苫小牧地域産学官金連携公開セミナー AIと石炭地下ガス化学ぶ

苫小牧地域産学官金連携公開セミナー 
AIと石炭地下ガス化学ぶ

 苫小牧経済センター(苫小牧市表町)で11日、苫小牧地域産学官金連携公開セミナー(実行委員会主催)が開かれた。会場とオンラインで24人が参加。苫小牧工業高等専門学校の三上剛教授が「AI(人工知能)を用いた地域社会のDX(デジタル・トランスフォーメーション)を目指して」、室蘭工業大学の板倉賢一特任教授が「未利用資源エネルギー工学講座」のテーマで講演した。

 三上教授は自身の研究としてAIを利用し、昨年4~12月に久恵比寿(苫小牧市)で回転寿司の販売数量予測を行った事例を説明。店舗によってマグロの販売数量が土日に多い傾向が見られるとし、「高い周期性が見られるが、もっとデータを収集する必要がある」と述べた。

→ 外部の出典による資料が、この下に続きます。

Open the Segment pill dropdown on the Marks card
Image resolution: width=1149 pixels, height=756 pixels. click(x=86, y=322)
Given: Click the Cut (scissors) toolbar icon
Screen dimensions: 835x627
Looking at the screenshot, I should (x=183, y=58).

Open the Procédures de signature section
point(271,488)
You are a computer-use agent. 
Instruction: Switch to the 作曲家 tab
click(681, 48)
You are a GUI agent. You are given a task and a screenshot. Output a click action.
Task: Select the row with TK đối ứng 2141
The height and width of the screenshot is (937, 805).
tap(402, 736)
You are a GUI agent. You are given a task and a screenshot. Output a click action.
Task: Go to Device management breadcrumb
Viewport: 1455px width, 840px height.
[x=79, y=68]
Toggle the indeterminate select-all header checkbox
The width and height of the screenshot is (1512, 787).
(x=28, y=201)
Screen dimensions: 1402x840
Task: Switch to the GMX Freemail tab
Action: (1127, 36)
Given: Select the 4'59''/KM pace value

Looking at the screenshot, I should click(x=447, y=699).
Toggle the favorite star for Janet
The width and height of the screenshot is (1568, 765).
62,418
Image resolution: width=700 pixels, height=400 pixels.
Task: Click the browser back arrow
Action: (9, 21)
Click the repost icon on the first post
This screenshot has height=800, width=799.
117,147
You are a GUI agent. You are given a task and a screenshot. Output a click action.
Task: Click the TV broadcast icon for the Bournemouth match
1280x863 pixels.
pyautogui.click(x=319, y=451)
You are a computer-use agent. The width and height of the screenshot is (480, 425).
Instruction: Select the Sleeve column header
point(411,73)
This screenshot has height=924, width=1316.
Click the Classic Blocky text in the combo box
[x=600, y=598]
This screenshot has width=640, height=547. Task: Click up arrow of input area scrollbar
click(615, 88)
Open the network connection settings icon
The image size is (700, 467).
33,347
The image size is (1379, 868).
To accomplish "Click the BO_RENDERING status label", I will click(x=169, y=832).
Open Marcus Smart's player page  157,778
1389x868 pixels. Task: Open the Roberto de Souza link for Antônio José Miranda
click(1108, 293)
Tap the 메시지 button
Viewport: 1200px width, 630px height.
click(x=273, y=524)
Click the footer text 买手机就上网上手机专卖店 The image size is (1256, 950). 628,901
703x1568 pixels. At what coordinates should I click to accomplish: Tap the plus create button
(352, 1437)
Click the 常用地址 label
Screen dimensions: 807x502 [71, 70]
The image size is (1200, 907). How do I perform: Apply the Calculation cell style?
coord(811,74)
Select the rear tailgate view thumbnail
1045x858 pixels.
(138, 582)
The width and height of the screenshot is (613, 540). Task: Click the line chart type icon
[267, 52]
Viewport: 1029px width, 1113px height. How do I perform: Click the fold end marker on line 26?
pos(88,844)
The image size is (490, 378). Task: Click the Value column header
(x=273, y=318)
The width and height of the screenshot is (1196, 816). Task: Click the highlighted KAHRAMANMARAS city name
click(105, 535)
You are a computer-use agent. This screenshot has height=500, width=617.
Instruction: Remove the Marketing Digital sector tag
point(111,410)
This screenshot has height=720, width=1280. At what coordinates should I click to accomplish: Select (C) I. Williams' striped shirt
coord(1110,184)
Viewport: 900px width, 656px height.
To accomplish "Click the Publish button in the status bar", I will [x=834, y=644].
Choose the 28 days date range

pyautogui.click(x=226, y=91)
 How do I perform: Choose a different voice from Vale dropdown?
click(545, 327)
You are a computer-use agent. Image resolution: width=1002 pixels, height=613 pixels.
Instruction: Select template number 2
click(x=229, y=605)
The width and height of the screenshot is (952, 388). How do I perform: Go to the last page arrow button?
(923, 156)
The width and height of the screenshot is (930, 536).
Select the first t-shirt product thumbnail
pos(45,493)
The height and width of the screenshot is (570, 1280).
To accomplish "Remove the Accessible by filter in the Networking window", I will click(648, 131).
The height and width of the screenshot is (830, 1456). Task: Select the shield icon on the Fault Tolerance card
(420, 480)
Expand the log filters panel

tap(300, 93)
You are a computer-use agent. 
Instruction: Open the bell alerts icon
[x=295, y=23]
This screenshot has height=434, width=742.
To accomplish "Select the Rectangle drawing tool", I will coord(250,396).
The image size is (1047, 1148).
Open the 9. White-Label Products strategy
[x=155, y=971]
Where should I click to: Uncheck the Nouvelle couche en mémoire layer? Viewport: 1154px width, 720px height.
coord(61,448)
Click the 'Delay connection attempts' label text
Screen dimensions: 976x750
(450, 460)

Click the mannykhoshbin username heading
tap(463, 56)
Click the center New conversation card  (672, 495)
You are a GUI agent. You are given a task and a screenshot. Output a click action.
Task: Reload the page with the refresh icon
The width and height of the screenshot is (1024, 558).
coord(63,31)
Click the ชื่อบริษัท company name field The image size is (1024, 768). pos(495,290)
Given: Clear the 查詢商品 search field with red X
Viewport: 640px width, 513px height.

 板倉特任教授は、三笠市で実証実験を行っている石炭地下ガス化(UCG)を紹介。地中を掘削して石炭層を燃焼させてメタンガスなどを取り出す仕組みで、二酸化炭素(CO2)の貯留も可能という。商業生産に向けて実験を進める考えで、板倉特任教授は「未利用の石炭を使用し、カーボン・リサイクルにつながる。ボーリング技術の開発が鍵になる」と話した。